Saturday, January 15, 2011

Bee Behavior - The Worker Honeybee's Life Cycle

The beekeeper need to have a basic knowledge of the bee behavior. First is the worker honeybee's life cycle, from egg to emergence and from emergence to death. This life cycle can be very short.

The worker honeybees take 21 days to produce an adult worker. In a heavy honey flow, the worker may only live three weeks. A worker begins her life as fertilized egg laid by the queen in the bottom of a wax cell.
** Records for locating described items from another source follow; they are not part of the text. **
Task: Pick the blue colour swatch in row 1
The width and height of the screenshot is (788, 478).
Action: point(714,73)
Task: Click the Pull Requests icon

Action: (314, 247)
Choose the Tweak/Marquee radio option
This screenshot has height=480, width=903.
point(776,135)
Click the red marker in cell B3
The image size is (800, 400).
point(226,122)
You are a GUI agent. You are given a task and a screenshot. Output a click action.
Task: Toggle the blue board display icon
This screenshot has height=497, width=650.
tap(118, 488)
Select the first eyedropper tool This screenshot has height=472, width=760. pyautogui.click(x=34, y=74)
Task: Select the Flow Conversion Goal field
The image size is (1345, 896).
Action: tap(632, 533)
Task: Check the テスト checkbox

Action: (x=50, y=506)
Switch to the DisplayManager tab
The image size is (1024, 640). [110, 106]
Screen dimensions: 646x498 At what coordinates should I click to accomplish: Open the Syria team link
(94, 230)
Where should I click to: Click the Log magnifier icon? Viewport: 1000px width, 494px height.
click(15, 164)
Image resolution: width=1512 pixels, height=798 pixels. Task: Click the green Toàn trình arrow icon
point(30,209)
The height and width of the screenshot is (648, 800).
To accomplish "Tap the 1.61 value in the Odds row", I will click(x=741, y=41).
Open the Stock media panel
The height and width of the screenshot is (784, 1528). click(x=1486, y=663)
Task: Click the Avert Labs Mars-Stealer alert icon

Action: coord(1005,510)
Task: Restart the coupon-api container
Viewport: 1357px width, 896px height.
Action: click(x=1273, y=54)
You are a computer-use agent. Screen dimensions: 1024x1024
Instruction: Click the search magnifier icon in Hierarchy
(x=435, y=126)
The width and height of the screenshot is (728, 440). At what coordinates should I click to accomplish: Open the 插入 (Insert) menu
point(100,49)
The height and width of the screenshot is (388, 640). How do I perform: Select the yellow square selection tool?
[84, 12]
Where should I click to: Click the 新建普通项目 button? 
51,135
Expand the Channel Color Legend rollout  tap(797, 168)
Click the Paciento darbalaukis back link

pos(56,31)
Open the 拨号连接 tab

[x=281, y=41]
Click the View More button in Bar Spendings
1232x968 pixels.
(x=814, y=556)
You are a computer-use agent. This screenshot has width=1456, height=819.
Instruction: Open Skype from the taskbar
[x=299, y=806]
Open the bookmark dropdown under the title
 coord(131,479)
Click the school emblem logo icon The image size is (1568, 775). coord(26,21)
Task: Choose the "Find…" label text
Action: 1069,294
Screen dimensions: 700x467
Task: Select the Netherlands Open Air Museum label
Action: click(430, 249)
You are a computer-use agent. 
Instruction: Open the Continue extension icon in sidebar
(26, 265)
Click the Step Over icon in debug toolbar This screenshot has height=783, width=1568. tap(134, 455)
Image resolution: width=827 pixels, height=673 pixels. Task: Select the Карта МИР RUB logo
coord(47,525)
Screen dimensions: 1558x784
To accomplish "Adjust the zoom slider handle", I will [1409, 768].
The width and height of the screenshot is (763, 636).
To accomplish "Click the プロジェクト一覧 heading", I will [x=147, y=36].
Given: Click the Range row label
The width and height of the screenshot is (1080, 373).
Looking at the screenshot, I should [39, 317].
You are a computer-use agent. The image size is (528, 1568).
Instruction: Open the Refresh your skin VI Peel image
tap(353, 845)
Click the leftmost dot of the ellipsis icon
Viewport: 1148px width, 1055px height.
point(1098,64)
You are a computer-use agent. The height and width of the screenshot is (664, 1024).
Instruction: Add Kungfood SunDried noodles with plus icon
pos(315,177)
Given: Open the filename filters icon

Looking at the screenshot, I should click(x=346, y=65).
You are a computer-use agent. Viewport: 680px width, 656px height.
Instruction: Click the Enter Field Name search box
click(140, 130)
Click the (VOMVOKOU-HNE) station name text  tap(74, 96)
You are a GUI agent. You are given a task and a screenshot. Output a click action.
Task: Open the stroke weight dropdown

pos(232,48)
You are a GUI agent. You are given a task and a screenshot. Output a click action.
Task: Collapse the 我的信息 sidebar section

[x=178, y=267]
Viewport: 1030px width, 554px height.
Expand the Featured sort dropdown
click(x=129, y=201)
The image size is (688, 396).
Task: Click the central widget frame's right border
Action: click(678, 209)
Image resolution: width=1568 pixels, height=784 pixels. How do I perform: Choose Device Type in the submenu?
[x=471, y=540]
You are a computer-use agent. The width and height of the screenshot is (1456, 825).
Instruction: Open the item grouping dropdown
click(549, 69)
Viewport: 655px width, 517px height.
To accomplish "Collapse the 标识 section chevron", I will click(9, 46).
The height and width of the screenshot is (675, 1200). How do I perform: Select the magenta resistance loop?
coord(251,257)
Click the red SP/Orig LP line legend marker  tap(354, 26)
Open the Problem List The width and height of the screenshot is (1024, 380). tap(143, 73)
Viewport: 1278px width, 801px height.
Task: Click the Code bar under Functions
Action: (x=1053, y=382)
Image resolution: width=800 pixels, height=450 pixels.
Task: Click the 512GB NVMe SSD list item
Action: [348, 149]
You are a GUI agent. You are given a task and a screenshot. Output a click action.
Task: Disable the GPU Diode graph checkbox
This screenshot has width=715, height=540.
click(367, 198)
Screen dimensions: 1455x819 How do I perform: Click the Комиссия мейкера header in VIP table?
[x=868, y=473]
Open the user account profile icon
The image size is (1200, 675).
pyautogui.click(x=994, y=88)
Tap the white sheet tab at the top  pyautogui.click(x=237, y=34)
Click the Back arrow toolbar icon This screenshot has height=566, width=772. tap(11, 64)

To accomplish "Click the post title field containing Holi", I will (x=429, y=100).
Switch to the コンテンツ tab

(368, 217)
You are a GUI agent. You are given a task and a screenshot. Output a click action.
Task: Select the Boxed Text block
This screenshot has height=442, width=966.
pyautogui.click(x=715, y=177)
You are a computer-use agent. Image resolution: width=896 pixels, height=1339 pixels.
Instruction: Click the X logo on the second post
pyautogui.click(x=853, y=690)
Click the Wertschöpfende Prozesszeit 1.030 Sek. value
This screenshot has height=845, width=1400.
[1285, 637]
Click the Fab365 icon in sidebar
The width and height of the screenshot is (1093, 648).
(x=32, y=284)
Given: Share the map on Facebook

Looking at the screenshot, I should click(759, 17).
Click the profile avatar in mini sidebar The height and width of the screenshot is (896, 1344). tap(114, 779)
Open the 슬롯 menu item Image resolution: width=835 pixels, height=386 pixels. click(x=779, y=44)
After three days the egg hatches larva, which is fed by workers, first on a special food called royal jelly and then on a mixture of honey and pollen. If a new queen is needed, only royal jelly is fed and a queen develops instead of a worker. After eight days the workers cap the brood cell. Inside, the larva spins a cocoon around itself and becomes a pupa, which emerges on the 21st day as an adult worker bee. If this larva was chosen to be a queen, the queen will emerge on the 18th day.

Eggs and larvae are recorded on his hive sheet as uncapped brood, while brood in the pupal stage is simply recorded as capped brood. The amount and relative proportions of these two types of brood cells will tell a beekeeper about the health and activity of the queen, and their distribution will tell him whether the workers are keeping up with the queen's need for brood-rearing space.

A worker honeybee is ready to work as soon as she emerges from her brood cell. Her life consists of a series of work assignments:

1. First, she will be assigned housekeeping tasks: cleaning out the brood cells, tending the queen, capping brood and so forth.

2. Next task is food storage: she receives nectar and pollen from foraging workers and stores and processes it. She may also be called on the ventilate the hive by fanning her wings at the entrance.

3. Next, she becomes a construction worker, building a new comb by secreting wax from special glands on her abdomen and applying it to build up the comb.

4. Then she goes on guard duty, becoming one of the workers stationed near the hive entrance to prevent robbing by bees from other hives and to protect it from predators.

5. Her final task is foraging, which she will continue until she dies on the job. This consist of flying away from the hive to collect nectar and pollen.